===== Listed entries

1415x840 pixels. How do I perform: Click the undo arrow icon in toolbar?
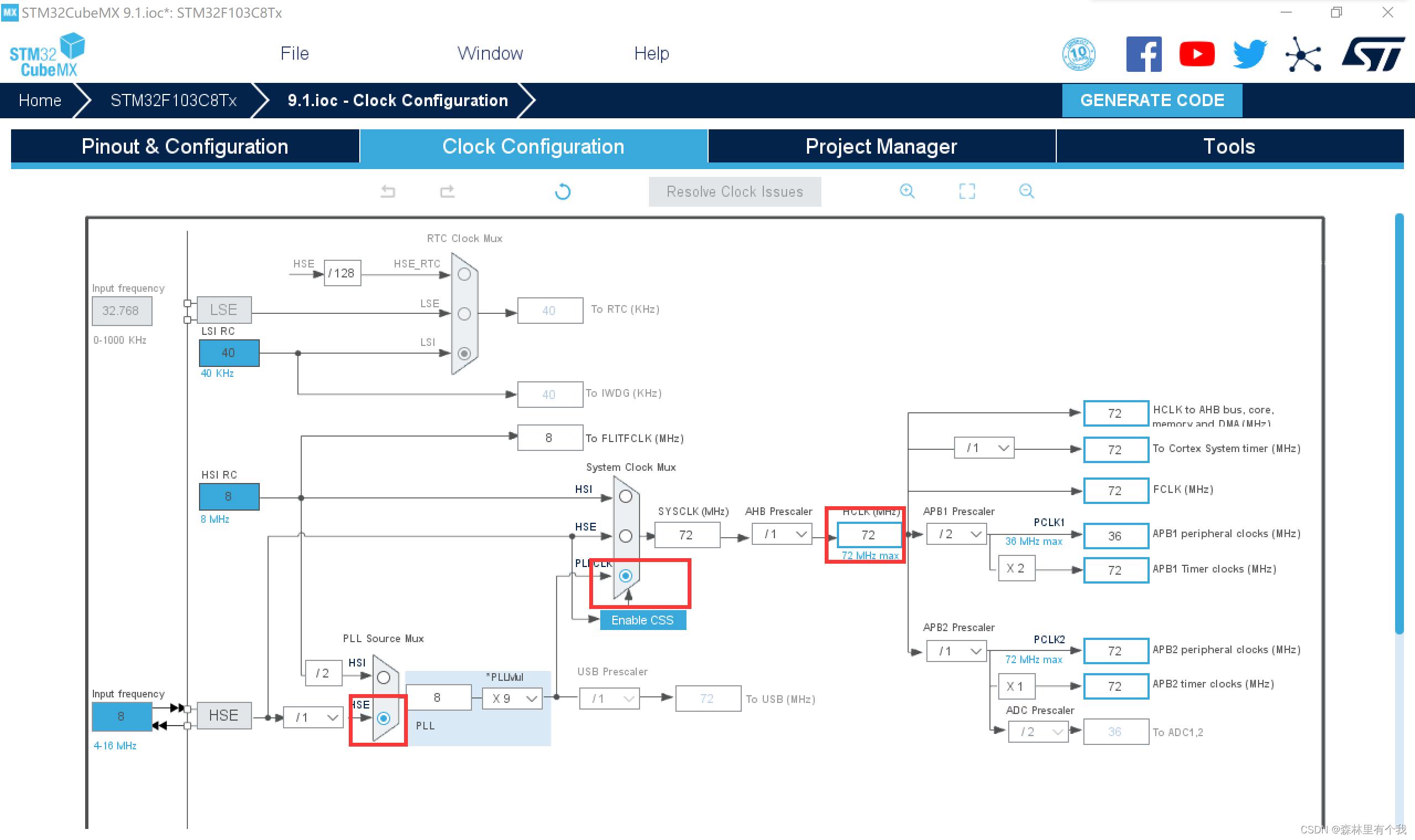tap(387, 191)
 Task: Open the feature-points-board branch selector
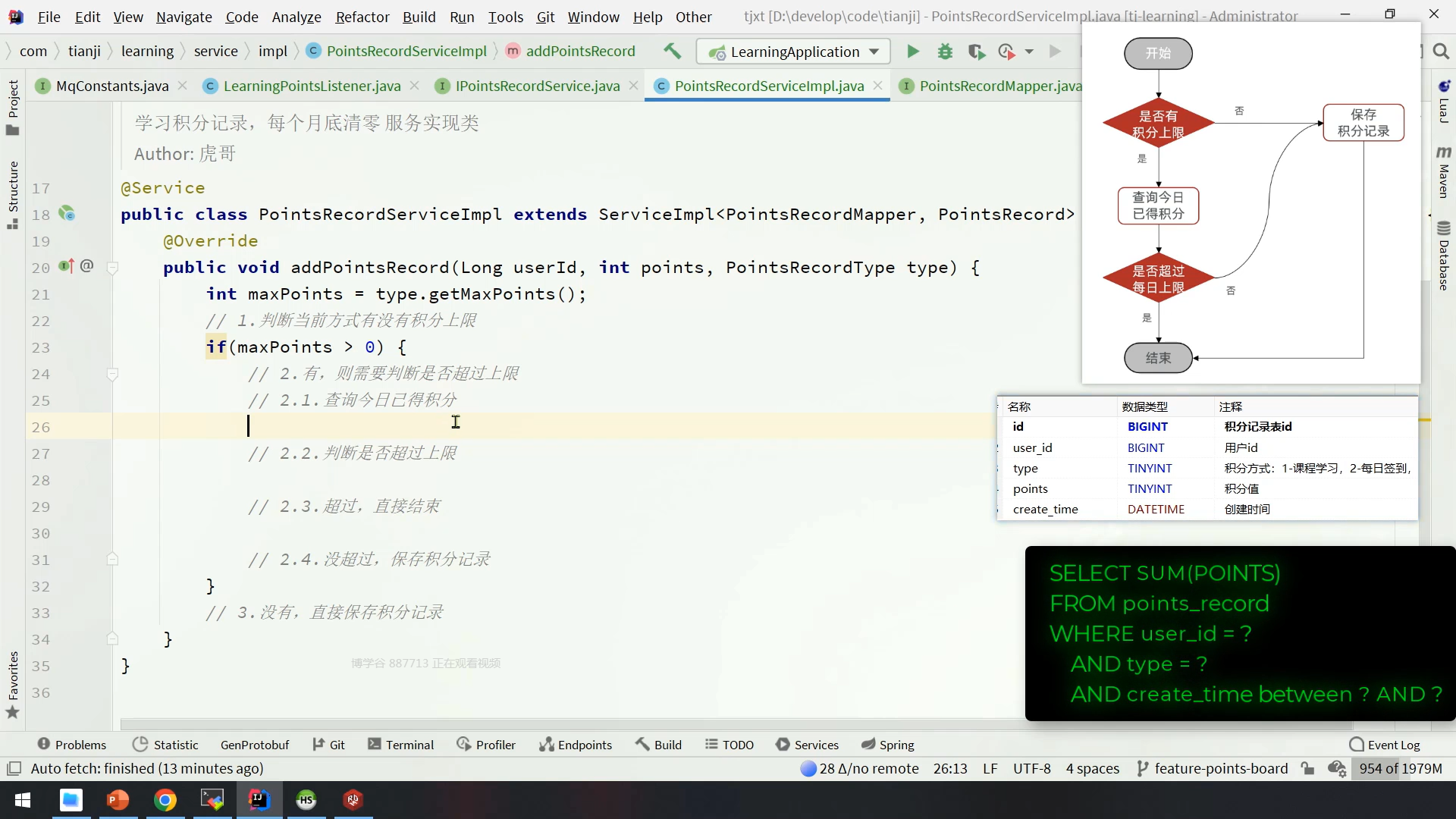point(1213,768)
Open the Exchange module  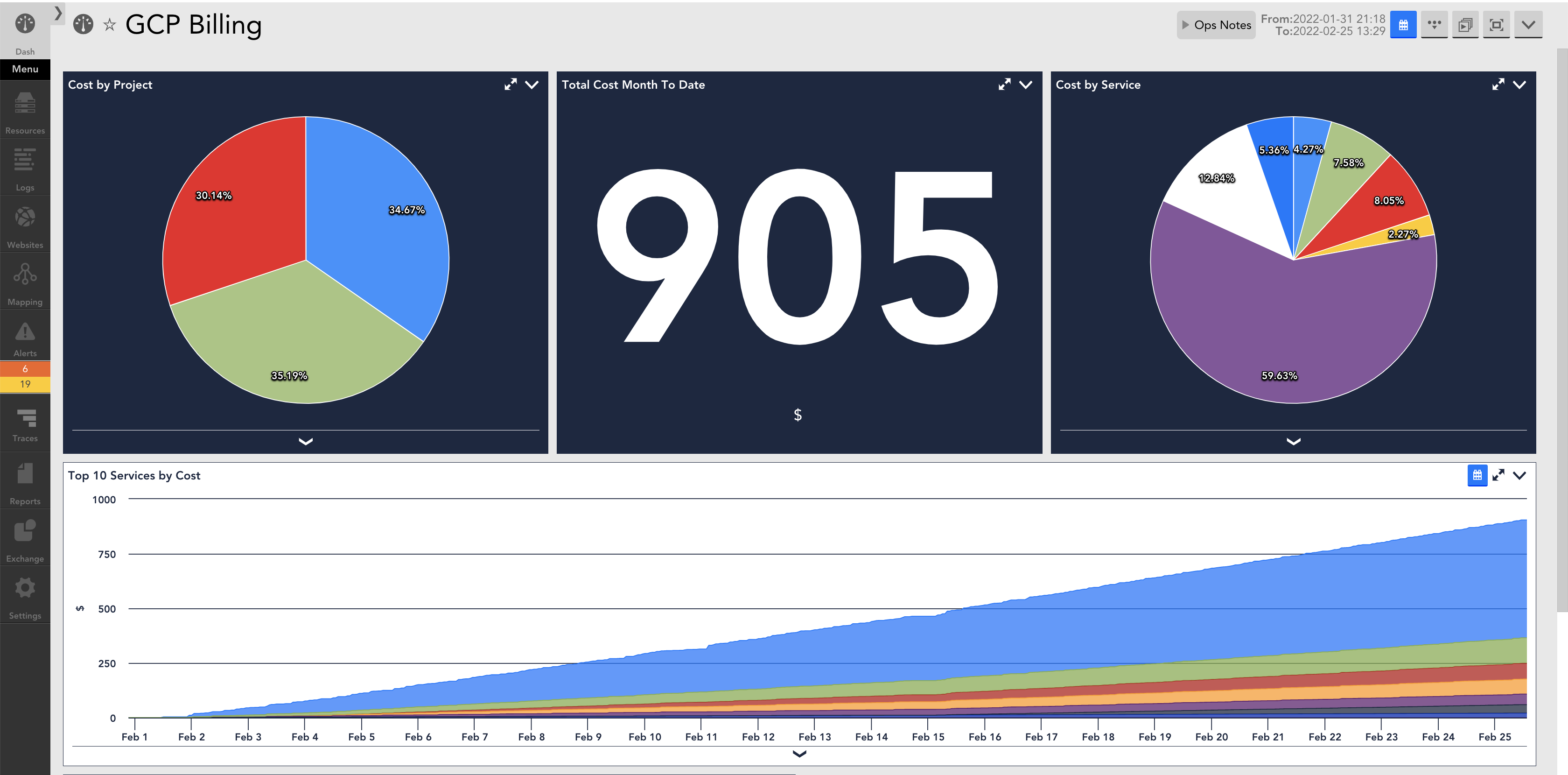pos(25,538)
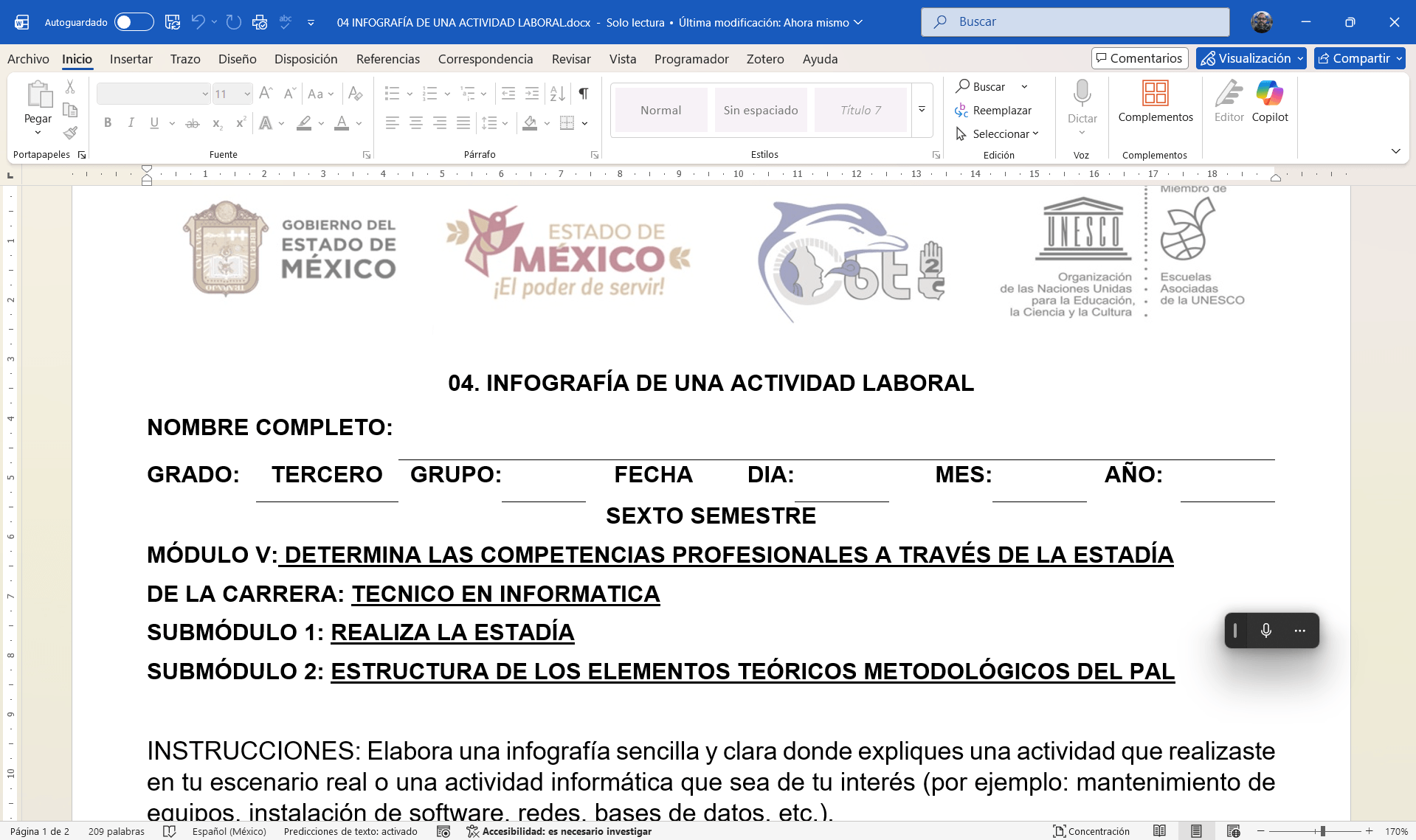Screen dimensions: 1416x840
Task: Open the font size dropdown
Action: click(x=246, y=94)
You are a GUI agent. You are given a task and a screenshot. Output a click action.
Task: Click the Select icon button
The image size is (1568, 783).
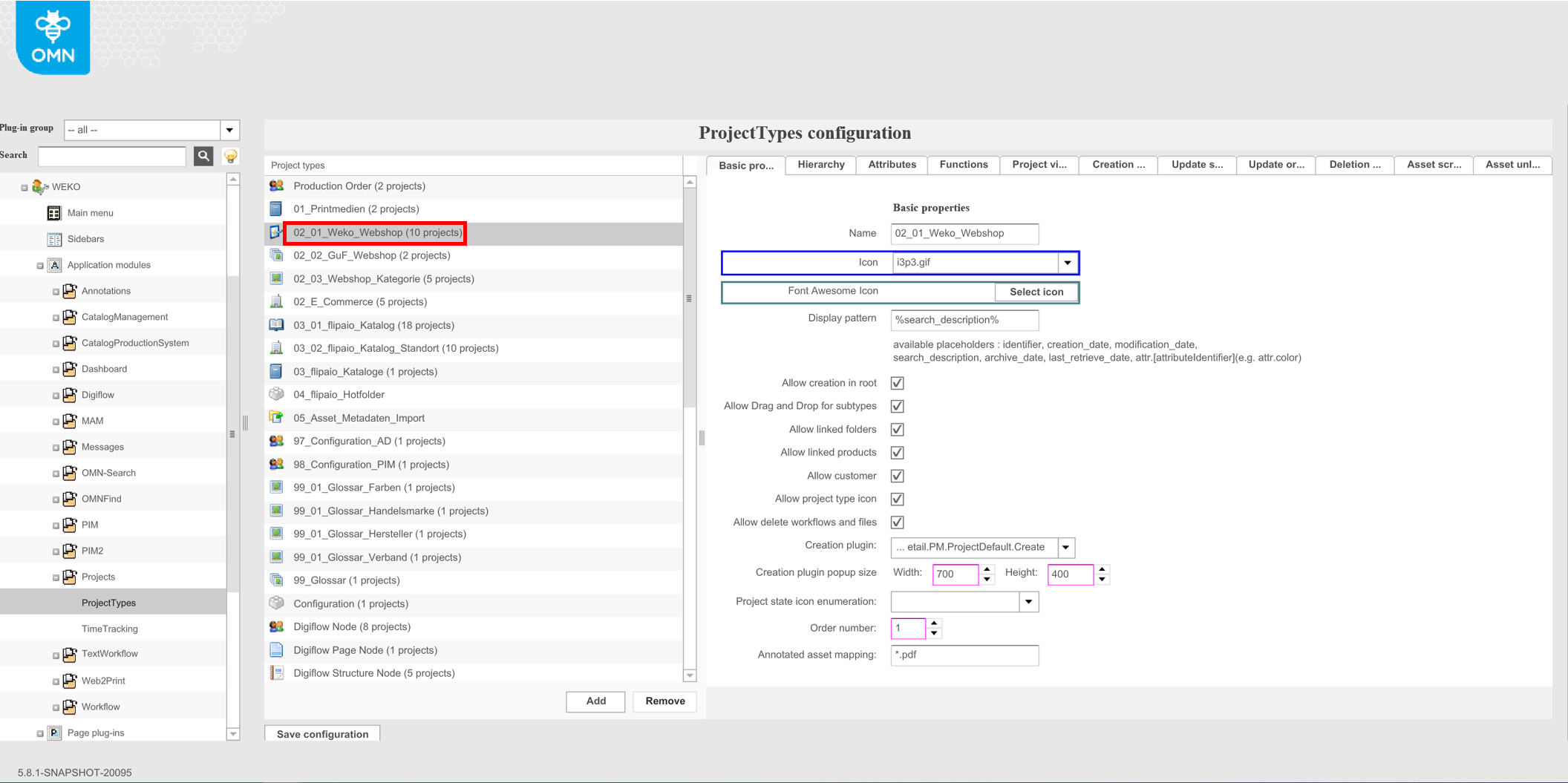[x=1036, y=291]
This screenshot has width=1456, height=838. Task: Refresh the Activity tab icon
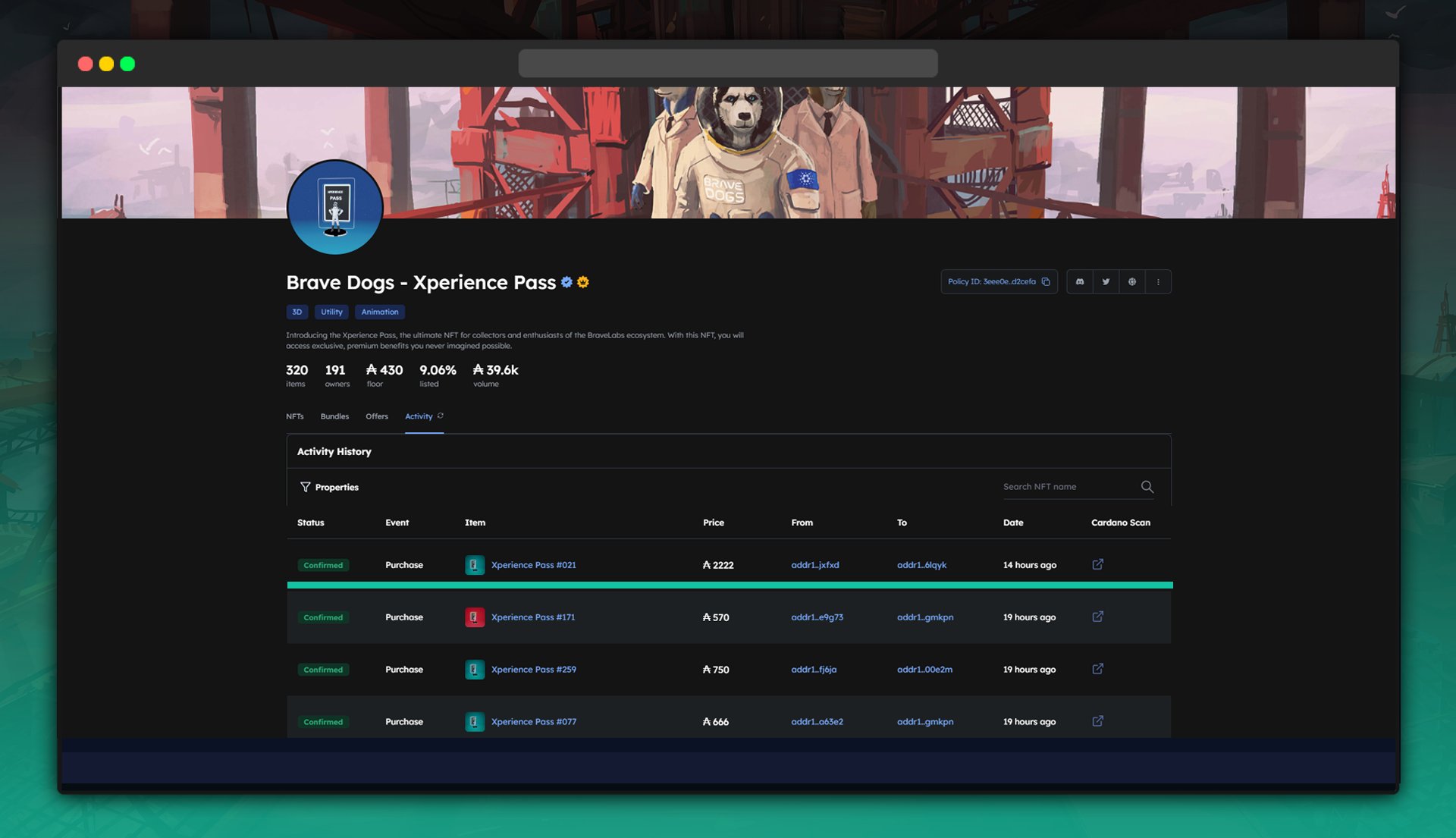(441, 416)
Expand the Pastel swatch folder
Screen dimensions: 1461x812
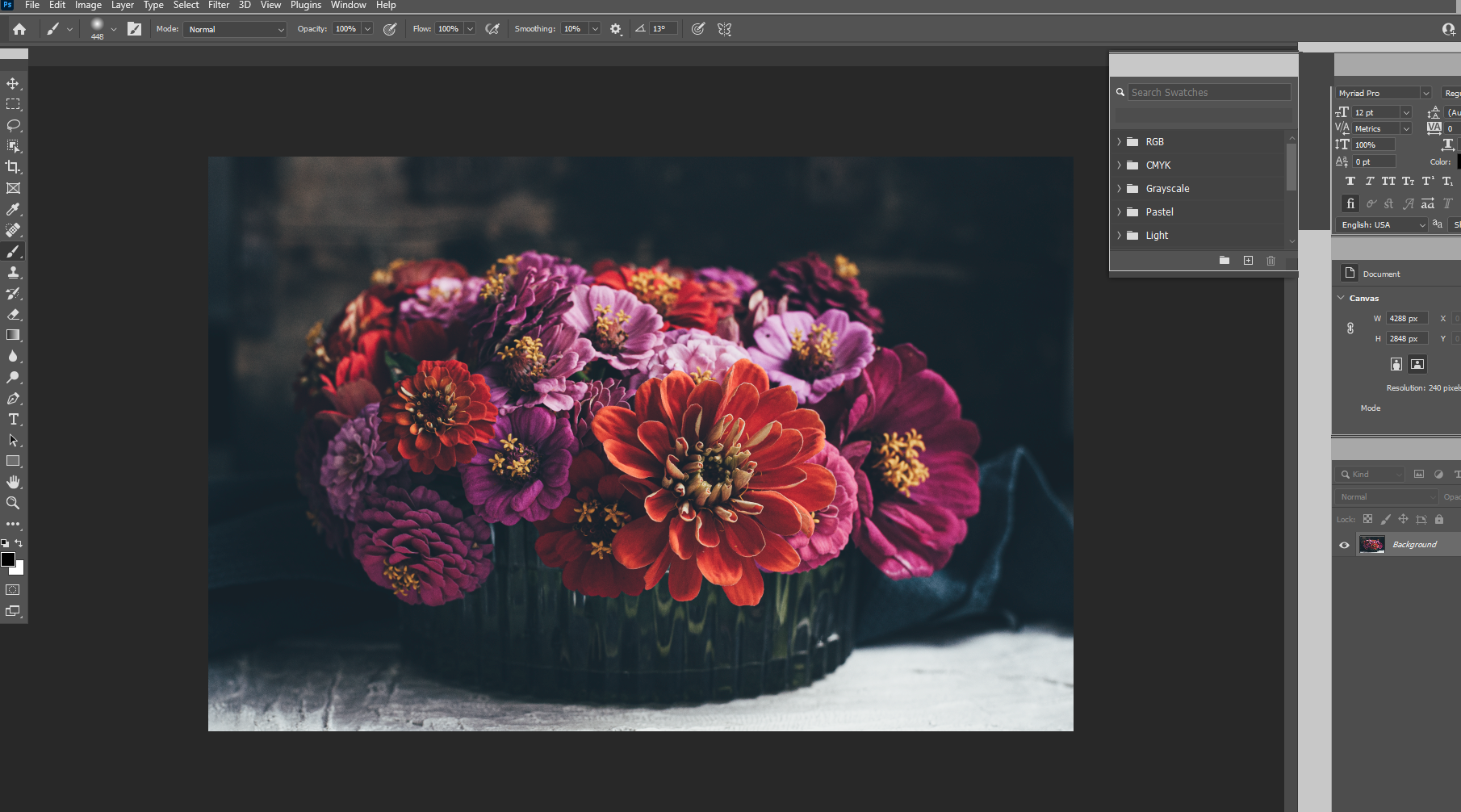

==========

Problem requirements:
Reproduce exactly, and only, the lines from the one with "Task: Click the Select icon button" to the final line of the listing above; the pictures are to be left out.

Answer space:
Task: Click the Select icon button
The image size is (1568, 783).
[x=1036, y=291]
This screenshot has width=1456, height=838. Task: Refresh the Activity tab icon
(441, 416)
Expand the Pastel swatch folder
Screen dimensions: 1461x812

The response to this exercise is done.